Podkreślał, że strażacy dbają o kulturę i tradycję.
- Jesteście "sarnowskimi płucami". By zrozumieć sarnowskiego ducha, trzeba odwiedzić Ochotniczą Straż Pożarną. Trzeba się z wami spotkać, bo to jest kręgosłup tożsamości, co to znaczy być sarnowskim mieszkańcem - twierdził.
Zauważył też, że strażacy promują w Polsce potrzebną postawę - bezinteresowną działalność na rzecz drugiego człowieka.
- Tej postawy brania odpowiedzialności za to, co nas otacza. Ruch OSP jest kwintesencją tego sposobu myślenia. Nie myślicie tylko o sobie - podkreślił.
Dlatego, jak zaznaczył parlamentarzysta, tak ważne jest doposażanie jednostek. Przypomniał, że dzięki wsparciu z budżetu centralnego, do OSP trafiają nowe auta czy sprzęt.
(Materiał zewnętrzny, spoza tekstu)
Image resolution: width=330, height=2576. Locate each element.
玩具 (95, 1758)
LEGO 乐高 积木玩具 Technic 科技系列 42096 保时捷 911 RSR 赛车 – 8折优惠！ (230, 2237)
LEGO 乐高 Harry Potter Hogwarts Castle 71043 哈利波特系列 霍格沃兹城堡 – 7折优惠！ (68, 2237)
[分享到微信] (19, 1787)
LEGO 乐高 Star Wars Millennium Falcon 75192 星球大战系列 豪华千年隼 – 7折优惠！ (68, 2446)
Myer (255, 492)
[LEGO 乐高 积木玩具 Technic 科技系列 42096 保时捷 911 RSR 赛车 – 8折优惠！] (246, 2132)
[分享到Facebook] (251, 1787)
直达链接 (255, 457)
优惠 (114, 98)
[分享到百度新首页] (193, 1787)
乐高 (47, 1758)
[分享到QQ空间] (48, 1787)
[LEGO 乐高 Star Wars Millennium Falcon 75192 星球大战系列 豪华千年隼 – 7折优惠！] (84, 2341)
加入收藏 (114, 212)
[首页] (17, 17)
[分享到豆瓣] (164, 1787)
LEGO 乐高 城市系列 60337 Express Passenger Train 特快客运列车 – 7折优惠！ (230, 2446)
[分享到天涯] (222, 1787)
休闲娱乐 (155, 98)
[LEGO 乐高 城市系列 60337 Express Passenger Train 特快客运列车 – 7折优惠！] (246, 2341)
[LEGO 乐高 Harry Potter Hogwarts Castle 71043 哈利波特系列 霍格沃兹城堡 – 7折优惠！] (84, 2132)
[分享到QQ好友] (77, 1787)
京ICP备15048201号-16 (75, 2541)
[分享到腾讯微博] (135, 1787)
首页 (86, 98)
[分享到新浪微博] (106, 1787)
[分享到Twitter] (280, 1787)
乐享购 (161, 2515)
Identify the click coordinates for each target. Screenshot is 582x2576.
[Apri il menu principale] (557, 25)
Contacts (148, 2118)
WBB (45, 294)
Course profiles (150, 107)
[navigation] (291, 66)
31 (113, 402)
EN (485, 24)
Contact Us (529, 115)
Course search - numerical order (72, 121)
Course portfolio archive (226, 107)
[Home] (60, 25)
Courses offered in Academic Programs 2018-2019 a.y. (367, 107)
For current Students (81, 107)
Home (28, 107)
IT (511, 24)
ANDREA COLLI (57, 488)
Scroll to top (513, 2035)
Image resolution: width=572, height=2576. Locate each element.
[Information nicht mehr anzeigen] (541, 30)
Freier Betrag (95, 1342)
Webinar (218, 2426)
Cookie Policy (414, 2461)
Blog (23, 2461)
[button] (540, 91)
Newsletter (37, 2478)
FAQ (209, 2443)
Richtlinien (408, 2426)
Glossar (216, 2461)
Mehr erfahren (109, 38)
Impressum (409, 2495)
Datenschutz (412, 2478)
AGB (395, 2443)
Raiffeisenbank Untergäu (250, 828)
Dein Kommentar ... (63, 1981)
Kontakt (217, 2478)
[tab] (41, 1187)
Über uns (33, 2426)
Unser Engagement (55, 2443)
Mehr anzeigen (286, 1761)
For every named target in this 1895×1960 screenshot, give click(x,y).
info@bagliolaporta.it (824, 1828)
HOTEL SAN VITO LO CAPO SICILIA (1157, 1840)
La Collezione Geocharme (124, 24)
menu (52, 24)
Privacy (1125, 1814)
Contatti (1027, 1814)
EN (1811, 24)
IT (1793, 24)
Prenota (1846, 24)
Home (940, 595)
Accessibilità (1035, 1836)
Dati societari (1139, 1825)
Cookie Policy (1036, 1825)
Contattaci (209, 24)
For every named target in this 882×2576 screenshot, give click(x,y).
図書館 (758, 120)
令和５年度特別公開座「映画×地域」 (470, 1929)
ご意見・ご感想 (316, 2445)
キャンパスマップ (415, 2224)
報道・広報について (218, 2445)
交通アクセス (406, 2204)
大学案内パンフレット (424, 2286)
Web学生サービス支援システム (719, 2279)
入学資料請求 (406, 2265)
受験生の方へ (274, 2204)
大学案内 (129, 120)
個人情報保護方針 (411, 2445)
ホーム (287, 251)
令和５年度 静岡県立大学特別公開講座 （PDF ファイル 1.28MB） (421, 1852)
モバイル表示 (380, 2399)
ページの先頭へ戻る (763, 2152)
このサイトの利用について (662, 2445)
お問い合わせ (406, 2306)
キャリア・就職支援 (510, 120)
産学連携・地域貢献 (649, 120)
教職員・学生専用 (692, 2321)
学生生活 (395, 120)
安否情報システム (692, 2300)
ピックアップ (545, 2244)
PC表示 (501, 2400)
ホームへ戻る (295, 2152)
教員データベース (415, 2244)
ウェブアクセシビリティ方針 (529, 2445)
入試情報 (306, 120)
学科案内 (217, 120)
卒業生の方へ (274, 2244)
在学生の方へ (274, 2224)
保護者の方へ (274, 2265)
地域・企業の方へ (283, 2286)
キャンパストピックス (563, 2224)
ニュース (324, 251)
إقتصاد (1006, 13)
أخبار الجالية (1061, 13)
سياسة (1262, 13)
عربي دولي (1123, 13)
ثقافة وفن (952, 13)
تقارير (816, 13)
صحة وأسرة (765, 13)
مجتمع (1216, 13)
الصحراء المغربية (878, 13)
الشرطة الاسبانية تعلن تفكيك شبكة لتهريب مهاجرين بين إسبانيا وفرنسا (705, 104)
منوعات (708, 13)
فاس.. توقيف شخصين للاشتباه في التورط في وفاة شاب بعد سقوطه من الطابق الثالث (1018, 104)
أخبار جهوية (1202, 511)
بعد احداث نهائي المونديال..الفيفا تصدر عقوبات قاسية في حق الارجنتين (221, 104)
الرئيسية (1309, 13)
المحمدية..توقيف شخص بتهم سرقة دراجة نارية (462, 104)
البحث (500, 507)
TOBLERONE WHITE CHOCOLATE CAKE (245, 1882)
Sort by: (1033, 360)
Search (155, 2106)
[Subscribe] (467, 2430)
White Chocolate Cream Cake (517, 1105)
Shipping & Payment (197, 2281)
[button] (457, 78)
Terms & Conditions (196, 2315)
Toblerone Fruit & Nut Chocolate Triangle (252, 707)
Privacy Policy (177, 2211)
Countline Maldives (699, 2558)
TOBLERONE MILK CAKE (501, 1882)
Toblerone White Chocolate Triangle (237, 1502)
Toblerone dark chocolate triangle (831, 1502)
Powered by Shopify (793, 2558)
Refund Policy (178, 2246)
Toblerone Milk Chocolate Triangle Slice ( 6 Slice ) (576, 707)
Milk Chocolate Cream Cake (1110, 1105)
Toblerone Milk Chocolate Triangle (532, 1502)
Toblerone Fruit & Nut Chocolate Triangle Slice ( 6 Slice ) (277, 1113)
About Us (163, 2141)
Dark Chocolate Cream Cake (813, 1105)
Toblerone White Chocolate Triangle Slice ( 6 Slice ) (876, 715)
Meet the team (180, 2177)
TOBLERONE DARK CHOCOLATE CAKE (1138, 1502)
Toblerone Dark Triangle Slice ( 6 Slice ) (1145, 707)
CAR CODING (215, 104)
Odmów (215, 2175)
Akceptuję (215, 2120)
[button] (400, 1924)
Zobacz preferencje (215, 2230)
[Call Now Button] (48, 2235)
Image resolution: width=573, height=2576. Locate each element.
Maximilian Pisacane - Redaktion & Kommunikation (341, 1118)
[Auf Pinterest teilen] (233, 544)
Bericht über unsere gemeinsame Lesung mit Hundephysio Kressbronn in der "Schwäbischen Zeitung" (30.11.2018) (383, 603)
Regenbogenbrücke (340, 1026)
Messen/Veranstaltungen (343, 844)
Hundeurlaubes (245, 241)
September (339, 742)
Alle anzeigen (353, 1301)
Przypomniał także, że niedawno przyjęta została ustawa o ochotniczych strażach pożarnych, która gwarantuje druhom tzw. świadczenie ratownicze. Wynosi ono 200 zł miesięcznie.
Po konferencji prasowej, strażacy zaprosili posła na ul. Prusa. Tam, na jednej z działek, w planach jest budowa nowej remizy OSP Sarnowa. Pierwsze prace, związane z wyrównaniem terenu czy usunięciem krzaków z terenu, zostały już wykonane. Druhowie mają nadzieję, że w najbliższych latach ich marzenie - o budowie nowej strażnicy - spełni się. Jednak, jak podkreślili, potrzebne są to pieniądze. Póki co, jednostka nimi nie dysponuje.